L’initiative a de quoi séduire : aller dans votre centre commercial préféré dans le calme, profiter d’une pause auditive dans cet océan de bruits que nous impose le monde. C’est le principe des heures silencieuses, de plus en plus appliquées dans les magasins en France.

Mardi matin. Les allées du centre commercial du Forum des Halles à Paris se remplissent petit à petit de clients. L’ambiance semble la même que d’habitude à un détail près : depuis le 5 avril dernier, de 10h à 11h, le centre passe en mode “silencieux”. Plus de musique dans une large partie de la galerie commerciale de 90 000 mètres carrés, lumières tamisées et annonces sonores en suspens : voici la norme désormais appliquée pendant une heure chaque mardi matin.


Les lumières tamisées du Forum des Halles rendent certaines allées plus sombres qu’à l’accoutumée. (© Julie Ragot)
Les lumières tamisées du Forum des Halles rendent certaines allées plus sombres qu’à l’accoutumée. (© Julie Ragot)


L’initiative n’est pas spontanée et propre au Forum des Halles : elle intervient après l’adoption en janvier 2021 d’une proposition de loi de la députée du Cher Nadia Essayan (MoDem). À noter qu’au Royaume-Uni et en Australie, les chaînes de supermarché Tesco et Coles ont adapté ce dispositif dès 2017 dans leurs magasins.
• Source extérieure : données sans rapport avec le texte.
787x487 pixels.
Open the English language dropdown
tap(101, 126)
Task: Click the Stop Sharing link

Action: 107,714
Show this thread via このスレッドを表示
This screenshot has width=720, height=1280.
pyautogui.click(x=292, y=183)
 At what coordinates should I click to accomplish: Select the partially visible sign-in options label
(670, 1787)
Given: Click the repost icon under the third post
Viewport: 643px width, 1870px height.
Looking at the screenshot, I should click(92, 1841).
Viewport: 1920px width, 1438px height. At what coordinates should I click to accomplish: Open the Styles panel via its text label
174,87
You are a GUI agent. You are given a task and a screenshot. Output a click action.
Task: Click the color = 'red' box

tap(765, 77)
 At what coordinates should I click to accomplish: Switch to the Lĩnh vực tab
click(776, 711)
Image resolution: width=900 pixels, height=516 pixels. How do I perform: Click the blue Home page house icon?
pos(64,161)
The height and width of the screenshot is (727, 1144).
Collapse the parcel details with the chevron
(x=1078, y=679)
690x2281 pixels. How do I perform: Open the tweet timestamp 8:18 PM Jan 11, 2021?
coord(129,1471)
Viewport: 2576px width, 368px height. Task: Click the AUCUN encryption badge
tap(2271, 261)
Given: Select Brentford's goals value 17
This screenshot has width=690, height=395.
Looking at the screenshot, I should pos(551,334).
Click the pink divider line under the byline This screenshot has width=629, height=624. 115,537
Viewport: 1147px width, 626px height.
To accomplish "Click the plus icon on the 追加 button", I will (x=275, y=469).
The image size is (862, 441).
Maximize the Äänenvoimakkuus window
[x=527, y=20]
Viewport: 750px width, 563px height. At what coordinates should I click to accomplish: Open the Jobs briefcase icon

Depuis le début de l’année 2022, les grandes surfaces françaises de plus de 1 000 mètres carrés sont donc fortement incitées à appliquer ces mesures de réductions des bruits et de la lumière, notamment pour devenir plus accessibles aux personnes souffrant de troubles du spectre autistique. “La réduction de 30% de la luminosité a un vrai impact sur les personnes atteintes de gênes visuelles. Cela leur permet de profiter d’une expérience plus agréable quand elles font leurs courses alors que certaines personnes, notamment des enfants, refusaient d’entrer dans un magasin auparavant. L’absence de musique profite quant à elle à tout le monde : les agressions sonores sont devenues permanentes dans l’espace public et ce moment de calme est bénéfique pour toute la clientèle.” nous explique Nadia Essayan.


Un dispositif apprécié mais peu remarqué

Si l’initiative est appréciée de tous, difficile pour certains d’y voir une réelle différence. Floriane, employée au Forum des Halles n’a pour le moment pas vu de nette différence par rapport à avant : “C’est un beau geste mais je ne vois pas l’intérêt par rapport aux personnes qu’ils visent avec ce dispositif. Pour être honnête, on ne voit pas vraiment la différence entre l’heure silencieuse et le reste du temps”. Même constat pour Théo, 21 ans, client du centre, qui doute de la pertinence de ce dispositif : “On est mardi matin. Forcément qu’il y a peu de bruit, il n’y a personne ! Le centre fait juste cela pour dire qu’ils le font mais la différence est peu visible. Je travaille dans un Leclerc qui a le même dispositif et qui ne coupe que la musique, car les LED au plafond ne sont pas réglables, ça n’a pas d’intérêt. Et il y aura toujours des enfants ou des personnes qui feront du bruit”. La députée Nadia Essayan explique toutefois que même si les visiteurs ne sont pas au courant et que la différence n’est pas flagrante pour tout le monde, un effet “heure silencieuse” se fait ressentir : “Spontanément, les gens parlent plus doucement en l’absence de musique. Ils n’ont plus besoin de crier. Cela baisse de manière assez logique le volume sonore des grandes surfaces”.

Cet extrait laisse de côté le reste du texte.